Он никак не мог понять, как же с ней держаться. Она выросла. Отдалилась. Запах ее духов чуть угадывался и нисколько не походил на вызывающий аромат мускуса, окружавший ее в былые годы. У нее не было морщинок в углах рта, миндалевидные глаза казались моложе, чем когда-либо. Она имела превосходного хирурга и не уступавшего ему стилиста. Волосы, некогда свисавшие пышной гривой до талии, были подстрижены, подкрашены и уложены в причудливую шевелюру. Ногти были яркими, как пластмассовые.

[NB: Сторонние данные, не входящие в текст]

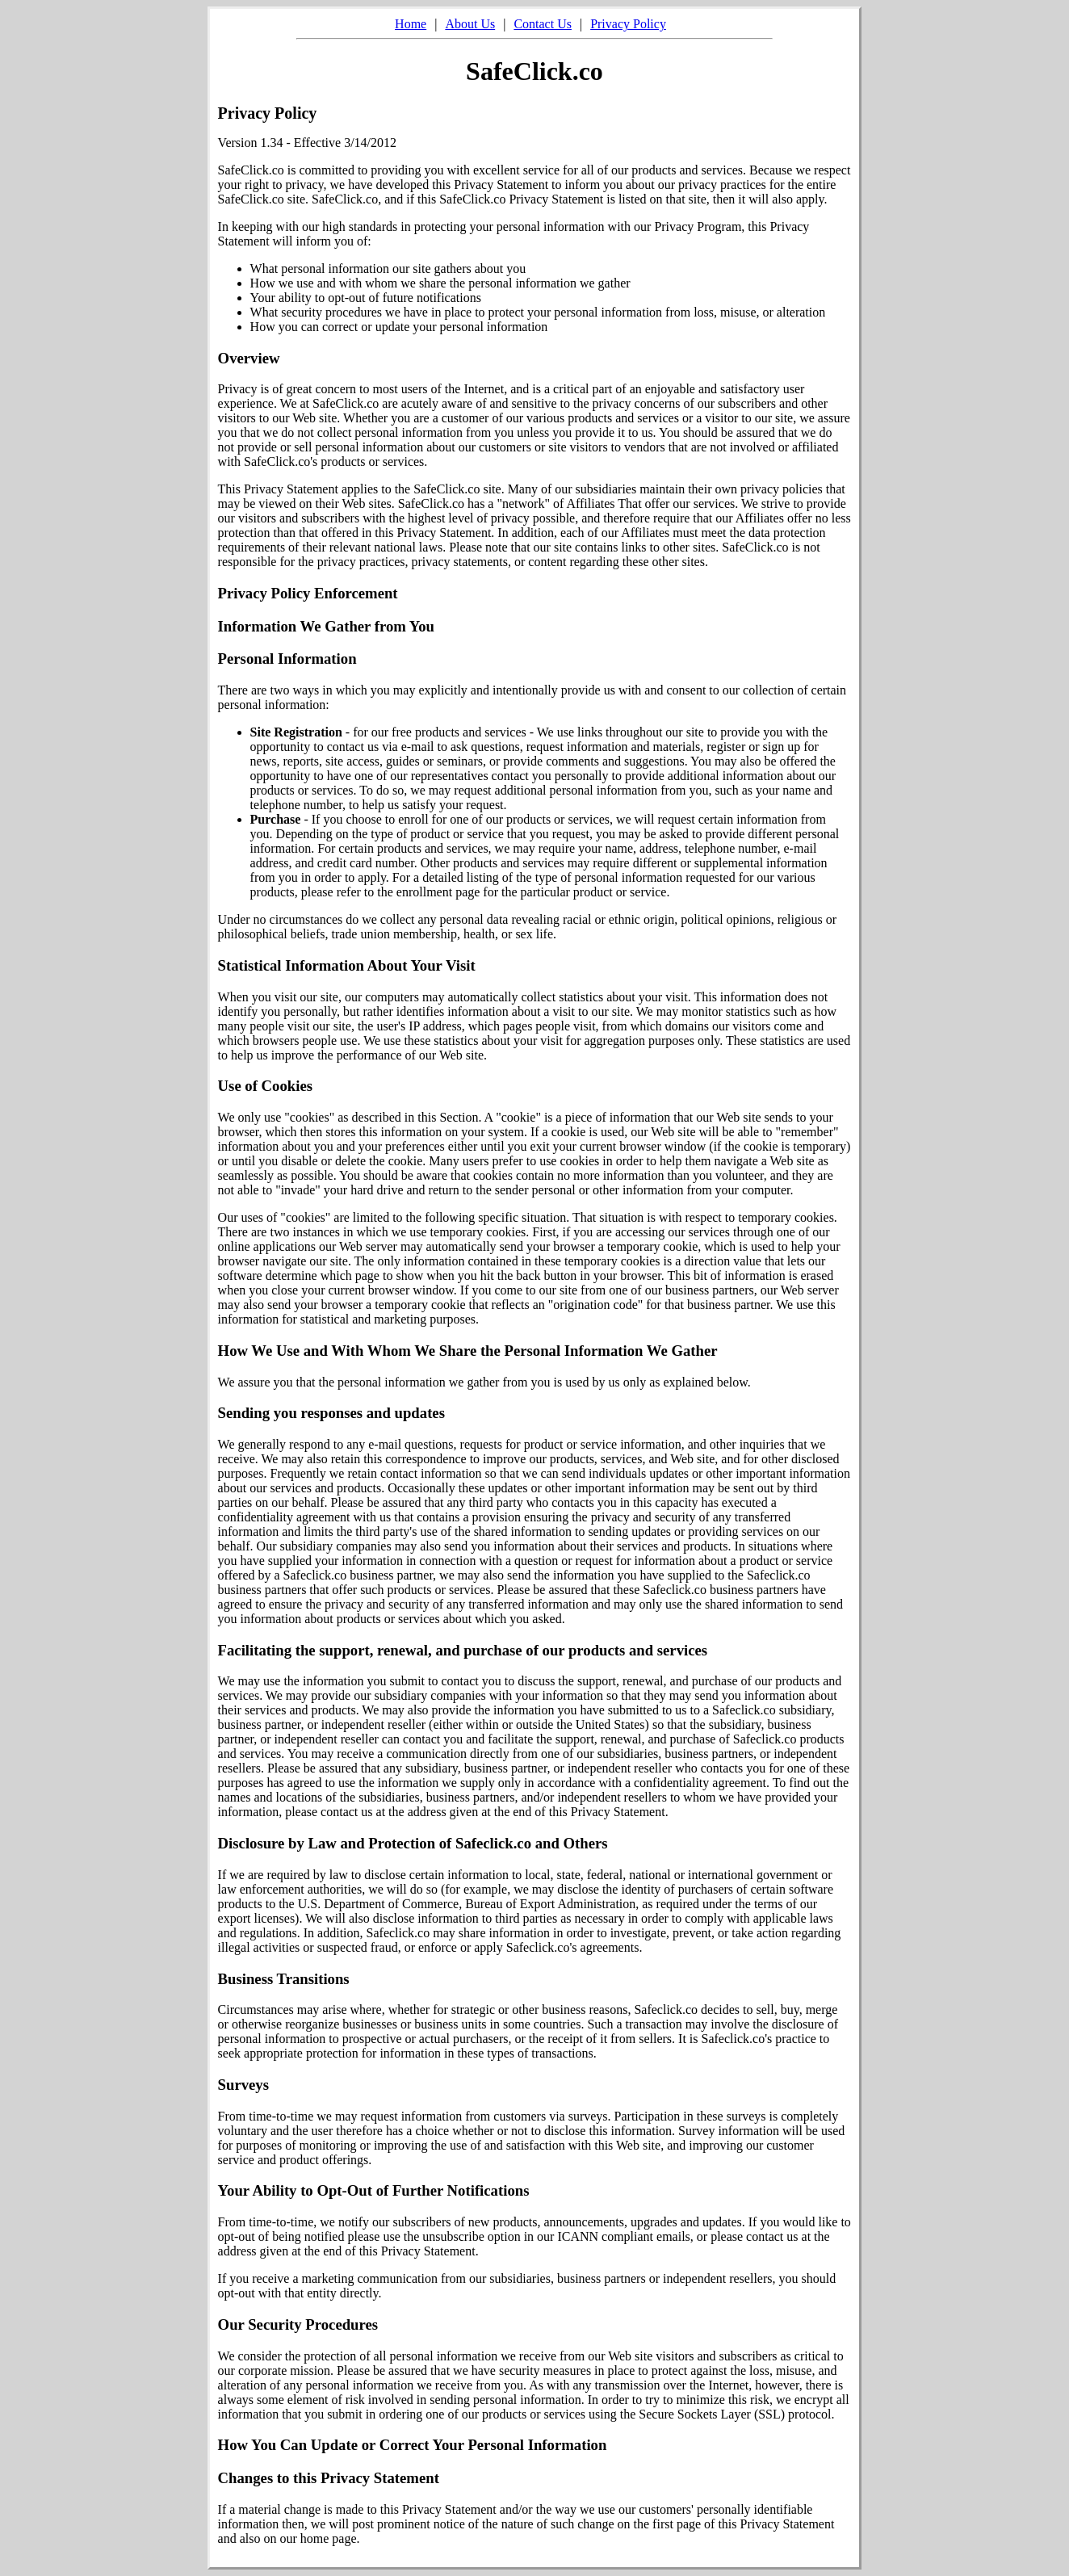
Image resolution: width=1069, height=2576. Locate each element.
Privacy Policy (628, 24)
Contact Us (543, 24)
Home (410, 24)
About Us (470, 24)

Все перемены произошли по ее воле, понял Хью. Льюис всегда был приземленным. Он любил немытых девчонок-хиппи. Может быть, без его ведома или даже вопреки его желанию Рэйчел ушла от этого состояния. Она превратила себя в жену-награду. Хью не мог не восхищаться ее целеустремленностью. Она сознавала свою красоту и использовала ее.
— И Энни, — сказала Рэйчел.
Похоже, что избежать разговора об Энни не удастся.
— Хайати, — сказал Хью. — Я часто называл ее так. По-арабски это означает нежность, глубокую привязанность. Моя жизнь.